Prior art is anything that is older than your invention's conception date. So prior art really relates to anything. It could be magazine articles or academic theses that are in a library somewhere, or it could include prior publications in a journal. It could include your own inventions that you have made in the past as well as other patents that are owned by other parties and other companies. Anything that predates your invention date that relates and is a material to the patentability of your invention could be considered prior art. In short, anything that is close or related to the patentability of your invention can be prior art.
As you may have already guessed, prior art is a very broad term. It is really used to refer to any inventions prior to yours as well as prior disclosures of those inventions to the world prior to yours by others or potentially yourself if you did not previously disclose them to the Patent Office.
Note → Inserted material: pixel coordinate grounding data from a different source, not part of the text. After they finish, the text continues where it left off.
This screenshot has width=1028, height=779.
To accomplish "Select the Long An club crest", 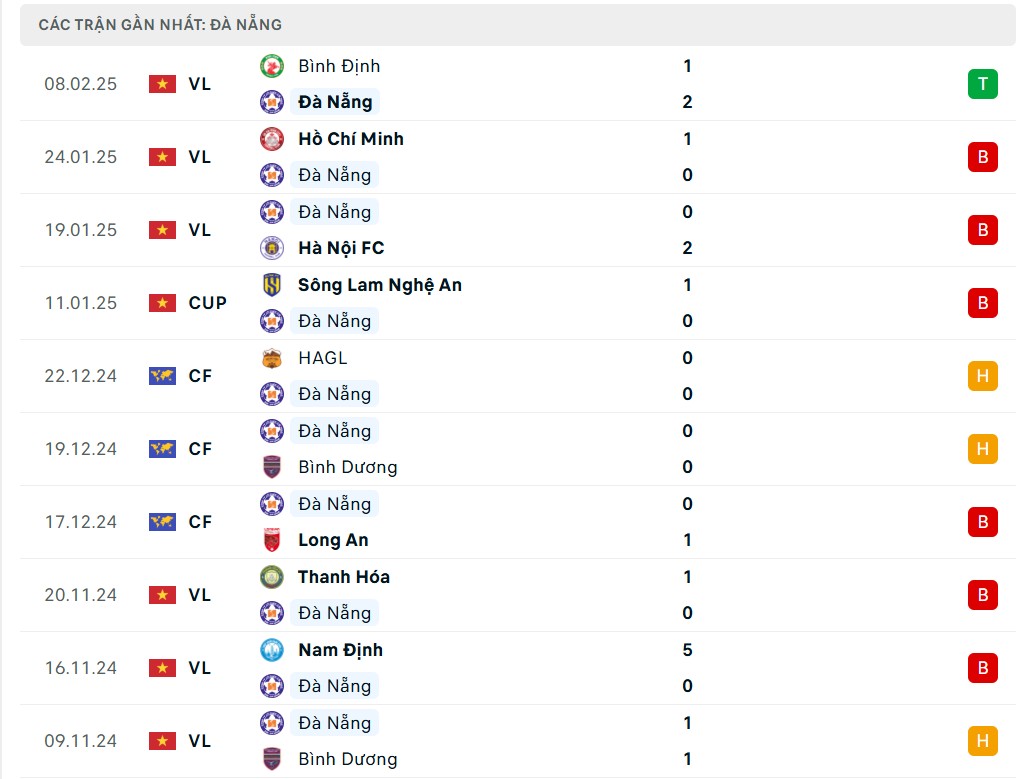I will [x=271, y=540].
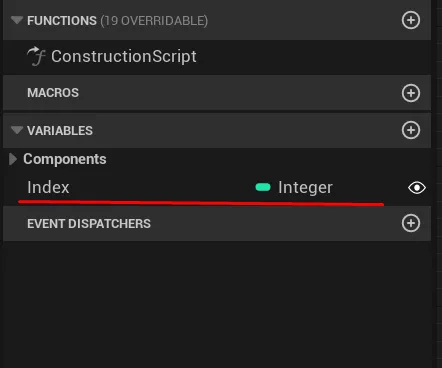Viewport: 442px width, 368px height.
Task: Click the Variables section header text
Action: click(60, 131)
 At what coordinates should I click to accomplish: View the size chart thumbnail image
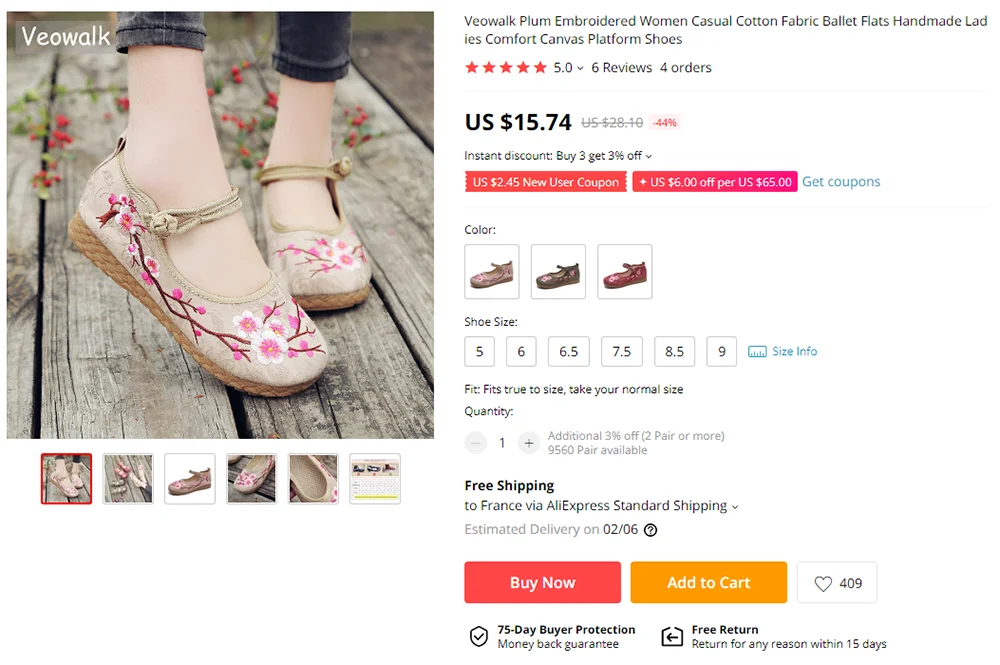(x=375, y=479)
In the United States, what determines whether something counts as prior art is based on the invention date – not the date you filed but the date you have substantiated proof that you invented something first.
It is important to remember that patent prior art and also trade publications can include things that are in different languages and can come from anywhere in the world. So if something was printed in Japanese and disclosed your same concept two years before you came up with it, the fact that it was in Japanese would not affect its status with regard to having created the concept ahead of you. It is still prior art against you, which is to say that the published Japanese statements prove that you were not the first to invent your concept.
If it was common knowledge in the to the world, it is also considered prior art in the form of prior knowledge. There is a statute referenced as, 35 U.S.C. 102, which lists many different instances that could qualify as a potential basis of rejecting your claims on the basis of novelty and evaluating that could help determine what classifies as prior art and what does not. Essentially, your invention date and whether things were published by others before that invention date, and whether there are other inventions that you made prior to invention date that are material to patentability of your current invention, are referenced as prior art.